Historically speaking, Alberta was the last province or territory in Canada to provide basic human rights protections on the grounds of sexual orientation, said Wells.
It wasn’t until April 1998 with the Vriend v. Alberta decision, a “milestone landmark, legal case from the Supreme Court of Canada which read sexual orientation into Alberta's Human Rights Act,” said Wells, that gay, lesbian, bisexual people were legally protected from being fired from their jobs, denied housing, health care, or service at a restaurant.
“We've seen in this province that for the 2SLGBTQ+ community, they've had to fight for every right that has been given to them and had to in many cases, take the government to court,” he said.
And the battle continues for those in the 2SLGBTQ+ community. It wasn’t until Dec. 2021 that the federal government passed a bill that banned the use of conversion therapy.
When it comes to the experiences of people who are a gender or sexual minority today, Wells said it sometimes feels like it’s “two steps forward and one step back. We've made gains in terms of legislative equality, protecting human rights and policies and in some areas, but the daily reality is still one often fraught with discrimination and prejudice.”
Wells said young 2SLGBTQ+ people are still experiencing bullying and discrimination in their schools.
“We still don't have any provincial K to 12 curriculum that explicitly and meaningfully addresses the realities of today's 2SLGBTQ+ youth.
“That's worrisome because if we want to create a more inclusive and welcoming province that needs to start with education,” he said.
Wells said he knows many same-sex couples who are not comfortable holding their partner’s hand in public spaces for fear of violence and discrimination.
Hate crimes, according to LawCentral Alberta, are criminal acts against a person or property motivated by hate or bias against a victim’s race, religion, ethnicity, sexual orientation, or disability.
According to data from Statistics Canada, hate crimes have been on the rise in Alberta since 2017.
Data from Statistics Canada showed in Edmonton in 2017, there were 66 reported hate crime incidents, 70 in 2018, 73 in 2019, 79 in 2020, and there were 116 hate crime incidents in 2021.
The data doesn’t break down who is the target of these hate crimes, but these may be the minority groups who felt a sting after Smith’s words.

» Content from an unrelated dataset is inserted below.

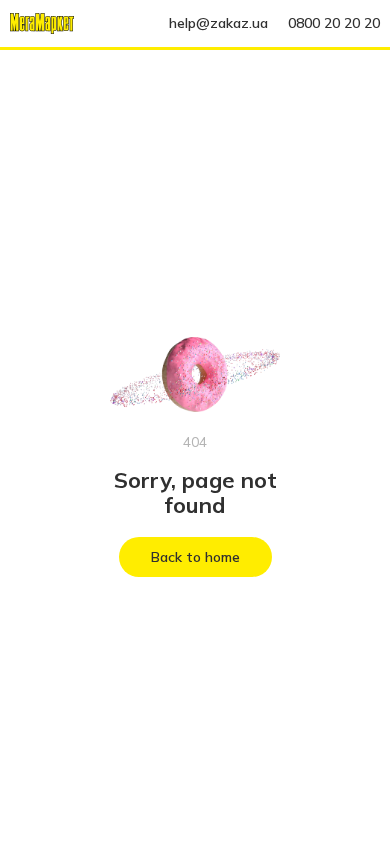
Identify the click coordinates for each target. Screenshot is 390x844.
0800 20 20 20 (334, 23)
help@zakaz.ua (218, 23)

Wells said minority communities want to see action from the premier and not just words or meetings. He would like to see a 2SLGBTQ+ action plan “that charts out what needs to happen across the province and tasks the various ministries with the responsibility and resources to enact those kinds of changes.”
Wells thinks it’s important to be able to have dialogue and to educate the government on the daily realities minorities face.
“They can make informed policy decisions, but at the end of the day, words are the easy part. It's the actions that are hard.”